Operations 21 min read

How Tencent Scales Its Services for Chinese New Year: Inside Cloud Load‑Testing Strategies

This article details Tencent's cloud load‑testing approach for handling massive traffic spikes during Chinese New Year, covering background challenges, model selection, script authoring options, data construction, report analysis, and real‑world case studies that demonstrate capacity planning and performance optimization.

FunTester

Aug 4, 2023

How Tencent Scales Its Services for Chinese New Year: Inside Cloud Load‑Testing Strategies

Background and Challenges

During Chinese New Year, Tencent services experience traffic spikes up to five‑to‑ten times normal, especially QQ and video streaming. Traditional monitoring is passive; cloud load testing provides a proactive way to discover bottlenecks, verify capacity, and ensure service stability.

Solution Overview

The cloud load‑testing platform offers end‑to‑end capabilities: model selection, test‑case authoring, test‑data construction, and report analysis.
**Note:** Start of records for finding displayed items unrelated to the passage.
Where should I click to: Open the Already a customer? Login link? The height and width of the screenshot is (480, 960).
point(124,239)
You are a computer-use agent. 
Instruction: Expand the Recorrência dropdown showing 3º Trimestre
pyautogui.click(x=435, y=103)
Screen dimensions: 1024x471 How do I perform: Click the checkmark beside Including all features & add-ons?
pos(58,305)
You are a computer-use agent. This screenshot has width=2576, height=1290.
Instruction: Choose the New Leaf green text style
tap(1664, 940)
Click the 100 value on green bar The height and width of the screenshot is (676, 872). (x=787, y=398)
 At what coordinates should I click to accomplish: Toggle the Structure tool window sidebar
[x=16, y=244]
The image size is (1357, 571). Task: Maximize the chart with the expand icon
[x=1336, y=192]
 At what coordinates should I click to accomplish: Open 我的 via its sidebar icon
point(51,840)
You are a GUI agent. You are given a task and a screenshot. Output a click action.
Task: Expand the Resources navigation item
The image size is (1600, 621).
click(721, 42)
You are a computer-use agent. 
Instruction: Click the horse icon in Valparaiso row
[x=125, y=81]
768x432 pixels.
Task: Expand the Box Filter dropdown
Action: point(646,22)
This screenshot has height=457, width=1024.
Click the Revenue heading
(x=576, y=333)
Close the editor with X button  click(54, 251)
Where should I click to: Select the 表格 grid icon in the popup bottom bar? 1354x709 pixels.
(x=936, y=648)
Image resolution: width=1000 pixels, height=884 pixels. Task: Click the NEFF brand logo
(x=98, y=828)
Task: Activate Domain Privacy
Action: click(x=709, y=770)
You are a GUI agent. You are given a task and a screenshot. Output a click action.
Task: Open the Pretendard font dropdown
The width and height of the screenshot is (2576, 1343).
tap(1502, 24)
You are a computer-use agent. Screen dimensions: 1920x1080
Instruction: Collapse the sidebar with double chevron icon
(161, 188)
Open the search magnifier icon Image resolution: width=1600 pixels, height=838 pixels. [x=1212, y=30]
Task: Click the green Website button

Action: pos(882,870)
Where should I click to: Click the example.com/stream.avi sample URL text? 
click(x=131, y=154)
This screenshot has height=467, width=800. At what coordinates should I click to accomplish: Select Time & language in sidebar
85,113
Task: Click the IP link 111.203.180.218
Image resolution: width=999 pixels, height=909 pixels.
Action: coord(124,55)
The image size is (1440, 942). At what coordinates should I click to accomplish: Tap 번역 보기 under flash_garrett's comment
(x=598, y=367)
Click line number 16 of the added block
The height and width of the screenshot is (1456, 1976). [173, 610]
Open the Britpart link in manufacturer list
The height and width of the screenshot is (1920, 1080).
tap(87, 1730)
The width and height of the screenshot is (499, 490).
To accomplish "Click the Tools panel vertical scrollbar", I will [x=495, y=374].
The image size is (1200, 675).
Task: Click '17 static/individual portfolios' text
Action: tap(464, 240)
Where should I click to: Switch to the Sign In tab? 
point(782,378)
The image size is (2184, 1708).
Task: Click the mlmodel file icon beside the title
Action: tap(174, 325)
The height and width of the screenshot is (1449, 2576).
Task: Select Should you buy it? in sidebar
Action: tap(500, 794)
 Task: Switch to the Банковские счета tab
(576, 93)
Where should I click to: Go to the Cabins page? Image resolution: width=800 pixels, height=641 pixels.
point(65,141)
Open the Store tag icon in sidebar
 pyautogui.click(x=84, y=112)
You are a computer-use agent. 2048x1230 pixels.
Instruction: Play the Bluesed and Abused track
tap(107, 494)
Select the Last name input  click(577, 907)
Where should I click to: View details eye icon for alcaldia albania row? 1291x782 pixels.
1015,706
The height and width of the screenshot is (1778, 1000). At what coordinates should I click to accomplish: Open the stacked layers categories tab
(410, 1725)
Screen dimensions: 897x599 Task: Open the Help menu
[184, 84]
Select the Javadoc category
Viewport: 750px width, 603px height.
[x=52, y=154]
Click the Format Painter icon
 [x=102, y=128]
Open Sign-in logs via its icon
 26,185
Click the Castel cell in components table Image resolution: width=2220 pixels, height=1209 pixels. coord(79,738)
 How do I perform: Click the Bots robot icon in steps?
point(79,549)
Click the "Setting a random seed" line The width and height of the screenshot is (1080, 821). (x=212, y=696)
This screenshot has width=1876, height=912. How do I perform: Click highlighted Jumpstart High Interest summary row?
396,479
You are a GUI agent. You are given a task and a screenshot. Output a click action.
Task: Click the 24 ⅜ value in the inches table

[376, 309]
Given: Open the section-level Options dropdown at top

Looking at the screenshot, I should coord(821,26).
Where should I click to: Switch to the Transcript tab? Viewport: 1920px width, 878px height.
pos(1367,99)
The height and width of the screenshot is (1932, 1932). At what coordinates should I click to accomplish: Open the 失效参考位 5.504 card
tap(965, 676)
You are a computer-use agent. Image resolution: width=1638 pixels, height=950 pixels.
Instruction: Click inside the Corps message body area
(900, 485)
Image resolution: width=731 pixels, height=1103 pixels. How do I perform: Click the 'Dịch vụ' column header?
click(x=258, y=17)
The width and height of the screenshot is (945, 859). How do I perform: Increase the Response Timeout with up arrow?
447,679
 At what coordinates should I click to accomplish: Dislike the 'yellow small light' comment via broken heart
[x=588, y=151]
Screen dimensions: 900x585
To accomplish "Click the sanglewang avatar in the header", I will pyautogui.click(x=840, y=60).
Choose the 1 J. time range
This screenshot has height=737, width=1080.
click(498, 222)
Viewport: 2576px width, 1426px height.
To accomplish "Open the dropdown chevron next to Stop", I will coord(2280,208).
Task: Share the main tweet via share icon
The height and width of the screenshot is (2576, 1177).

2.1 Load‑test Model Selection

Two modes are supported: concurrent‑user (VU) mode and request‑per‑second (RPS) mode. RPS is derived from VU × response time (Little’s law). In the linear region latency stays stable while throughput rises; beyond saturation latency grows sharply and throughput drops.

2.2 Test Case Authoring

Three scripting options are provided:

JS script mode – high‑level language, easy to compose but requires JavaScript familiarity and incurs extra adaptation work.

Go plugin mode – native Go, hot‑loadable, low overhead, better for complex protocols and high concurrency.

Low‑code / JMeter GUI mode – drag‑and‑drop interface for non‑developers, supports HAR→JS conversion and JMeter extensions.

Example JS script:

// Send a http get request
import http from 'pts/http';
import { check, sleep } from 'pts';

export default function () {
    const resp1 = http.get('http://httpbin.org/get');
    console.log(resp1.body);
    console.log(resp1.json());
    check('status is 200', () => resp1.statusCode === 200);
}

Example Go plugin snippet:

var Init = plugin.Init

func Run(ctx context.Context) error {
    req, err := http.NewRequestWithContext(ctx, http.MethodGet, "https://httpbin.org/get", nil)
    if err != nil { return err }
    resp, err := http.DefaultClient.Do(req)
    if err != nil { return err }
    defer resp.Body.Close()
    assert.True(ctx, "status code is 200", func() bool { return resp.StatusCode == http.StatusOK })
    return nil
}

2.3 Test Data Construction

The platform provides traffic recording → test‑case conversion, CSV merge, and automatic sharding across load‑generator pods to avoid data duplication and GC pressure. Recorded binary packets are transformed into a cloud‑compatible archive format.

2.4 Report Analysis

Unified observability is built on OpenTelemetry, delivering metrics, traces, and logs. Users can filter by custom status codes, drill into error logs, and perform trace‑based traffic coloring. Sampling strategies balance gauge, counter, and histogram metrics while limiting log volume.

Practical Cases

3.1 Hand‑Q Spring Protection

Spring‑time peaks on read/write paths required a new Go‑plugin test suite. Switching from JS to Go increased 1000‑concurrency throughput by roughly 90% and reduced memory pressure, enabling scaling to 100 k concurrent users across Shanghai, Nanjing, Guangzhou, etc.

Outcomes: early detection of overload, refined retry/timeout policies, and successful capacity expansion.

3.2 Video Service Disaster‑Recovery Drill

Chaos‑engineering style drills validated fallback, rate‑limiting, and circuit‑breaker mechanisms. Integrated SLA monitoring and automatic traffic degradation ensured the system could sustain 10 k RPS per region without cascading failures.

Summary and Outlook

The cloud load‑testing platform now supports HTTP, gRPC, WebSocket, and custom protocols via Go plugins. Future work includes tighter server‑side metric integration, automated capacity‑estimation, and AI‑driven scenario generation to further reduce manual effort and improve test reliability.